O momento recordado por Ricardo Flores, um dos elementos da Fun Punch Games, esconde em si uma carga emocional muito maior. Aqueles que têm acompanhado o desenvolvimento do jogo sabem que o objetivo inicial era lançar Strikers Edge no final de 2016. E que depois passou para maio de 2017. E que havia vontade de que pudesse chegar ainda antes do final de 2017.

O estúdio viveu na pele, mais do que uma vez, aquela que seguramente é uma das piores sensações para quem desenvolve videojogos – ver o grande momento do lançamento ser adiado.

“É uma lição que ainda estamos a aprender”, disse na altura Filipe Caseirito, que juntamente com Tiago Franco é um dos criadores originais de Strikers Edge. “Mesmo ao início é um pouco negação e quase não queres falar com a comunidade para não teres de dizer ‘epá, atrasou’. Por outro lado se não fazes isso, tens logo alguém a dizer ‘então, já ninguém está de volta disto, morreu, ainda nem saiu e já não ligam a ninguém’”.

“Aqueles comunicados que as grandes empresas enviam a dizer ‘Odiamos fazer isto, mas temos que adiar o jogo X ou Y’, (…) já tinha alguma empatia com a situação, mas agora estando do lado de cá é ainda mais fácil de perceber o porquê de eles odiarem… eles são os primeiros a odiar.

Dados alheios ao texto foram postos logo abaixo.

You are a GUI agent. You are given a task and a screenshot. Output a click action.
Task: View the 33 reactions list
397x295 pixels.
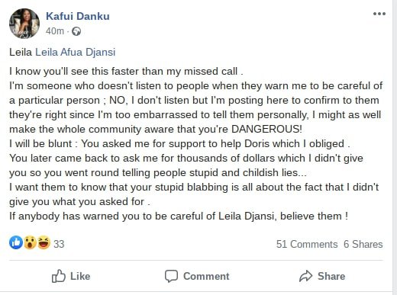click(x=59, y=244)
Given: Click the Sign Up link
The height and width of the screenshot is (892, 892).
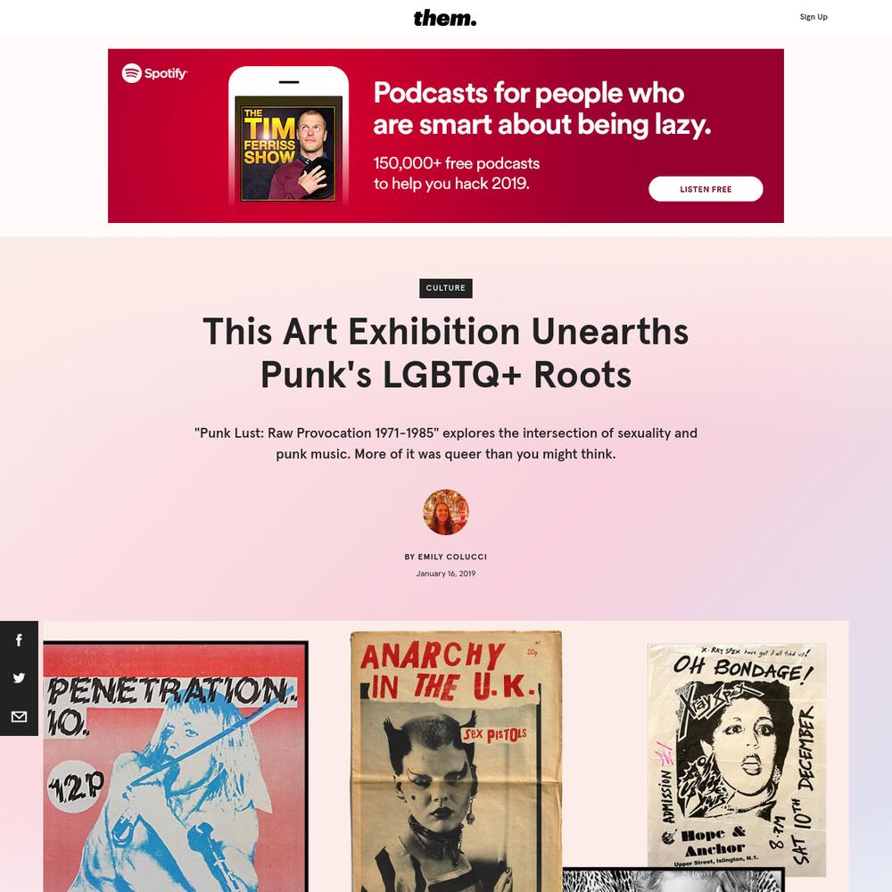Looking at the screenshot, I should 814,17.
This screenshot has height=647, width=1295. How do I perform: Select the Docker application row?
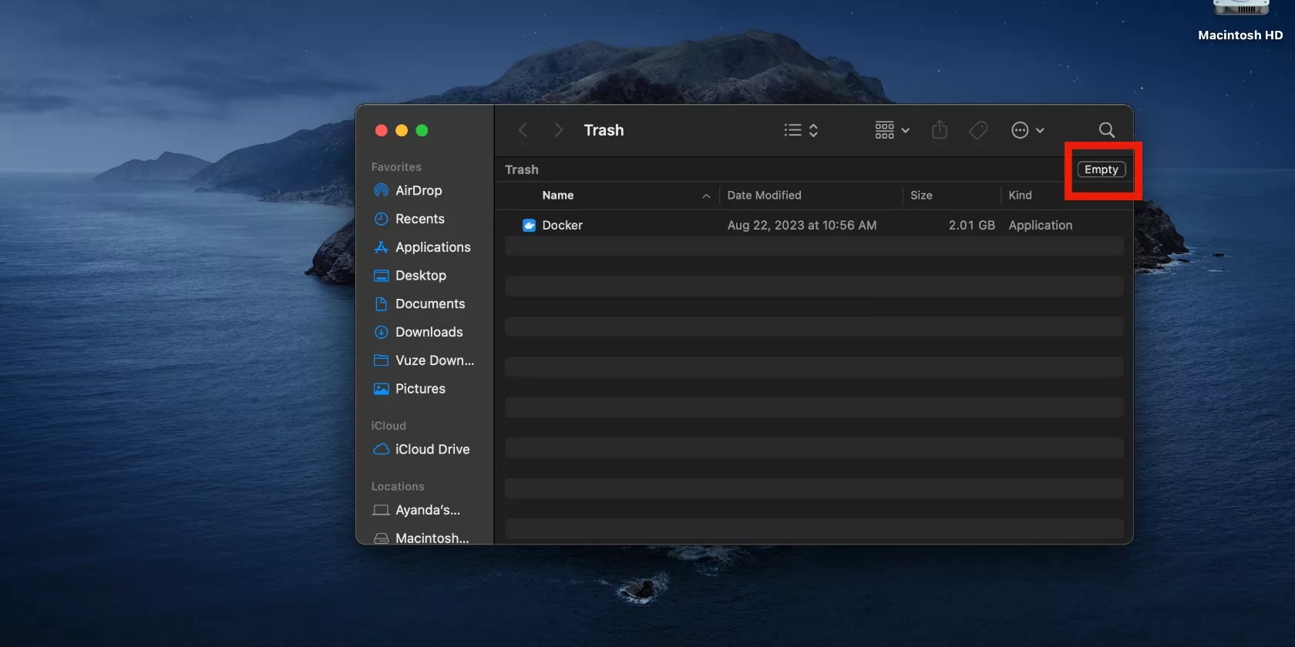tap(563, 225)
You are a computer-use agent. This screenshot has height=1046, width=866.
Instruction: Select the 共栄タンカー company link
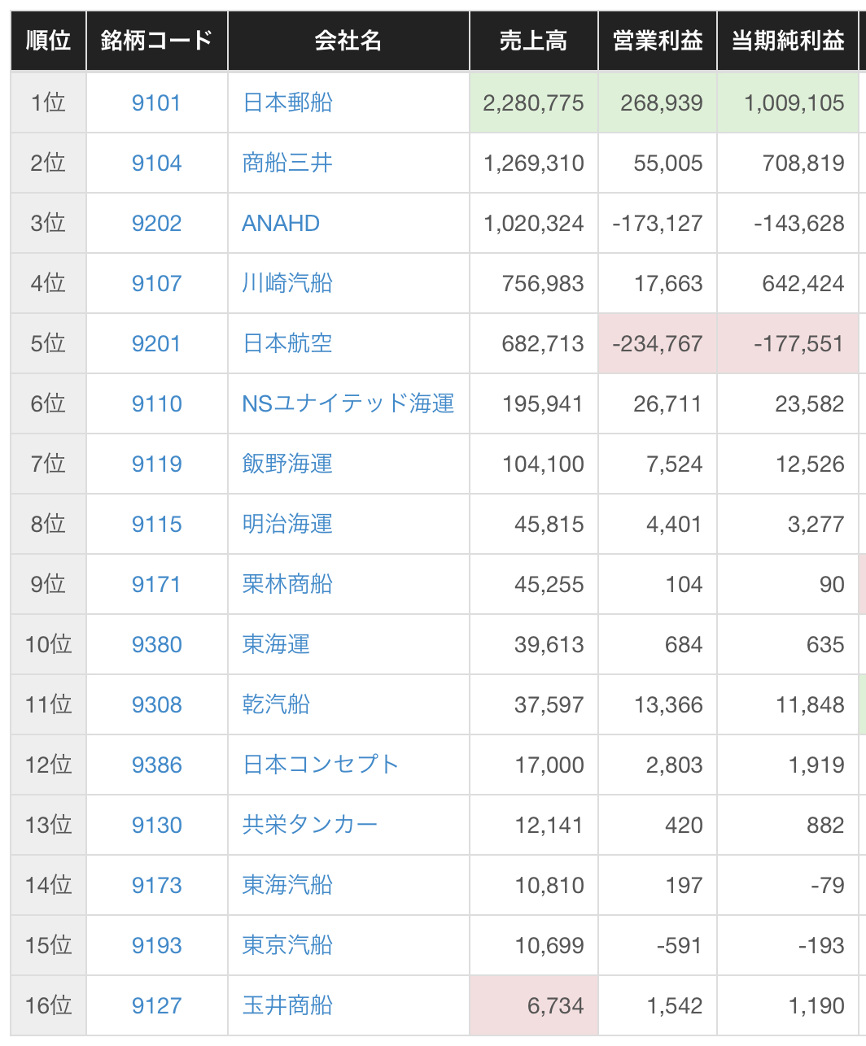tap(309, 826)
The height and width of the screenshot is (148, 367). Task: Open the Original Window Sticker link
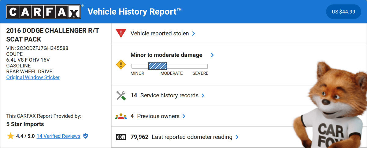(x=33, y=78)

Mas depois é aquilo que o [Shigeru] Myamoto diz: um jogo mau é sempre mau, mas um jogo adiado pode ser um bom jogo”, acrescentou logo de seguida Tiago Franco.

“Quando isso acontece ficas tipo ‘E agora quando é que vai ser?’. Internamente a coisa gere-se mal a determinada altura porque a vontade de às vezes pegar no projeto começa a… Passaste 15 dias a dormir três a quatro horas, a polir tudo como se fosses lançar e depois não vais lançar. Isso aconteceu-nos principalmente na meta de maio”, explicou Ricardo Flores. “O final de maio foi o momento mais baixo. Não é uma inconfidência, espero que ninguém fique chateado por dizer isto, estivemos à vontade três semanas sem pegar no projeto a seguir. Não havia pachorra, aí houve um momento de frustração”.

A confirmação de que o jogo não seria lançado em maio teve um impacto duro na moral da equipa. Tiago Franco disse mesmo que era algo que se sentia no ar. Quando o email chegou, chegou para todos os elementos da equipa que começaram a olhar entre si, pois quem leu o email quis perceber se a novidade já tinha chegado aos outros ou se teria de assumir o papel de portador das más notícias.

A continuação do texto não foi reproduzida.